Fundación mítica de Buenos Aires, por Jorge Luis Borges


Fundación mítica de Buenos Aires
Jorge Luis Borges

¿Y fue por este río de sueñera y de barro
que las proas vinieron a fundarme la patria?
Irían a los tumbos los barquitos pintados
entre los camalotes de la corriente zaina.
Pensando bien la cosa, supondremos que el río
era azulejo entonces como oriundo del cielo
con su estrellita roja para marcar el sitio
en que ayunó Juan Díaz y los indios comieron.
Lo cierto es que mil hombres y otros mil arribaron
por un mar que tenía cinco lunas de anchura
y aún estaba poblado de sirenas y endriagos
y de piedras imanes que enloquecen la brújula.
Prendieron unos ranchos trémulos en la costa,
durmieron extrañados. Dicen que en el Riachuelo,
pero son embelecos fraguados en la Boca.
Fue una manzana entera y en mi barrio: en Palermo.
Una manzana entera pero en mitá del campo
expuesta a las auroras y lluvias y suestadas.
La manzana pareja que persiste en mi barrio:
Guatemala, Serrano, Paraguay y Gurruchaga.

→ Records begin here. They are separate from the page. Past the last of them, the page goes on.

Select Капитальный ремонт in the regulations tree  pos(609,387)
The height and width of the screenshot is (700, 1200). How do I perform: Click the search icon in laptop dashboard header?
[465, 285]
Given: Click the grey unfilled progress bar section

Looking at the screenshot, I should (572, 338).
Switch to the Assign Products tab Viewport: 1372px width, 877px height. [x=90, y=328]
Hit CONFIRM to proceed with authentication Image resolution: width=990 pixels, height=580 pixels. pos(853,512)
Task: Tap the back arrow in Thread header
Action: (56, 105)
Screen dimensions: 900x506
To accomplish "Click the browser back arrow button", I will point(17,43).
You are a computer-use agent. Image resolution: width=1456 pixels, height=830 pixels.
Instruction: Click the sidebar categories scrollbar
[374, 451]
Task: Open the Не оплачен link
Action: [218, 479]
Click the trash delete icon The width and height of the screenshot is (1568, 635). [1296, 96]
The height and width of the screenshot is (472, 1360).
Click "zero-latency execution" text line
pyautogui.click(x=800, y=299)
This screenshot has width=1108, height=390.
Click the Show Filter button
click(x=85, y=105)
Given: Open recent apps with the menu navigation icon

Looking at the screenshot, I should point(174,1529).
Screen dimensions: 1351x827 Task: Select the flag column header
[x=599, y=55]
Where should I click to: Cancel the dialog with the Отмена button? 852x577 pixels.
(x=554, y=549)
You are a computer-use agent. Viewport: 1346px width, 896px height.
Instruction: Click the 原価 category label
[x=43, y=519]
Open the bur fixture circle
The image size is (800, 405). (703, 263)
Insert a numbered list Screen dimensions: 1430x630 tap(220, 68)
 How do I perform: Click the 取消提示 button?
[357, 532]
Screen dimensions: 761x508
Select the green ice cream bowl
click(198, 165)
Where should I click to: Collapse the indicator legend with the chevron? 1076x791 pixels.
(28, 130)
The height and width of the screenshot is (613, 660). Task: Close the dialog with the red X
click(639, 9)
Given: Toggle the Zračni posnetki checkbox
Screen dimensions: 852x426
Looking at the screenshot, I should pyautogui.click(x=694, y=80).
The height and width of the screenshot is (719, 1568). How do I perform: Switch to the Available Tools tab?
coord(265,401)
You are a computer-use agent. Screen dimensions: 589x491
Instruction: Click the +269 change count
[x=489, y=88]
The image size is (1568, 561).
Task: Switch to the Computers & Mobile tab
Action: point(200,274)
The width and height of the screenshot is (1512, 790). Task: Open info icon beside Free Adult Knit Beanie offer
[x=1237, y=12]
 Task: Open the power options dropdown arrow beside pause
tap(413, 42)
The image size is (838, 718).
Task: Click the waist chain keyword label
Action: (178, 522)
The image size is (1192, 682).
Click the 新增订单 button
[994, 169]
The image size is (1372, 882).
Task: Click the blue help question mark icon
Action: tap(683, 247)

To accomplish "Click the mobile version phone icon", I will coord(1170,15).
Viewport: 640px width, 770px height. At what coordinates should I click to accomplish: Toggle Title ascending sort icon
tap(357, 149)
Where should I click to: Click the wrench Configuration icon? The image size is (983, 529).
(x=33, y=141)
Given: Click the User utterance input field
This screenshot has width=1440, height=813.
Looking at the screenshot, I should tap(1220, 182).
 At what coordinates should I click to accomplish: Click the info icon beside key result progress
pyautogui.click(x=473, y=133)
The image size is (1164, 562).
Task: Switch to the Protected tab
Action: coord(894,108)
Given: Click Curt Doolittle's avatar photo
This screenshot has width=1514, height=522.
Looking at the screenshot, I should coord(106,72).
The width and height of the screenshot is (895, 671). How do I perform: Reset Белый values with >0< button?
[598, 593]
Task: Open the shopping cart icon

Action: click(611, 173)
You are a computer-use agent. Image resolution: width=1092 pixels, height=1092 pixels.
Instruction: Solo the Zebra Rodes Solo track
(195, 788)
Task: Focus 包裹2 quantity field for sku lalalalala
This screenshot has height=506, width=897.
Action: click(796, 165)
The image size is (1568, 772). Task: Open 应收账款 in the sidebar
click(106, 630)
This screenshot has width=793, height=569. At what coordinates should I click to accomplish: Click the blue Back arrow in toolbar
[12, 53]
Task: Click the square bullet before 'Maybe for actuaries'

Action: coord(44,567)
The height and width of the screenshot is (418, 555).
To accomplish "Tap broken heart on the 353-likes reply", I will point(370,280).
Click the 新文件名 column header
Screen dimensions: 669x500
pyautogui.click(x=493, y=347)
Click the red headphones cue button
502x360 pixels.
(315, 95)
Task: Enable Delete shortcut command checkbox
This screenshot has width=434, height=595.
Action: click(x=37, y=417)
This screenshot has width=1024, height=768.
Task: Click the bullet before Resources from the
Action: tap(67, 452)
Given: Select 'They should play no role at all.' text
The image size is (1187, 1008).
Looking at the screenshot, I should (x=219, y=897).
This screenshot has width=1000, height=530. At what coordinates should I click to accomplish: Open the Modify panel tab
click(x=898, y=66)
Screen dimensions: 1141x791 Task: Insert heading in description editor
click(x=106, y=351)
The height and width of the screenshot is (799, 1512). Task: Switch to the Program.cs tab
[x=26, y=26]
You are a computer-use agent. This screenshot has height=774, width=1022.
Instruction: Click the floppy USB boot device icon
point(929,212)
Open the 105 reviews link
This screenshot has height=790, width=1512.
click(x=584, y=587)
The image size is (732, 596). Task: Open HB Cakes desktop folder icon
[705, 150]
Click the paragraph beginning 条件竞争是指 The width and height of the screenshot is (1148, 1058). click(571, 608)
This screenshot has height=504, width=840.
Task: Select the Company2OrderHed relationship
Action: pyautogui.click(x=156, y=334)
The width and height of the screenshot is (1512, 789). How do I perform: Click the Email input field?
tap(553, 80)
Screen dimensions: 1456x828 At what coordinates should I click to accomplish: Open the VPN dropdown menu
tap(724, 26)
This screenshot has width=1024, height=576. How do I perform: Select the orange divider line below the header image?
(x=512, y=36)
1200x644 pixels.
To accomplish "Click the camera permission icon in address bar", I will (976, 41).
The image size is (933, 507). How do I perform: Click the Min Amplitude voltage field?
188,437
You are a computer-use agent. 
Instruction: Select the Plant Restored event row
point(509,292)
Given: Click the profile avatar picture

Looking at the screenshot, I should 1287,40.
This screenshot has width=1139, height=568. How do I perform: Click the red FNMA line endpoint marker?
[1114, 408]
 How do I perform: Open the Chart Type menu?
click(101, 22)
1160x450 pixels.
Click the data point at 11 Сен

Un almacén rosado como revés de naipe
brilló y en la trastienda conversaron un truco;
el almacén rosado floreció en un compadre,
ya patrón de la esquina, ya resentido y duro.
El primer organito salvaba el horizonte
con su achacoso porte, su habanera y su gringo.
El corralón seguro ya opinaba YRIGOYEN,
algún piano mandaba tangos de Saborido.
Una cigarrería sahumó como una rosa
el desierto. La tarde se había ahondado en ayeres,
los hombres compartieron un pasado ilusorio.
Sólo faltó una cosa: la vereda de enfrente.
A mí se me hace cuento que empezó Buenos Aires:
La juzgo tan eterna como el agua y como el aire.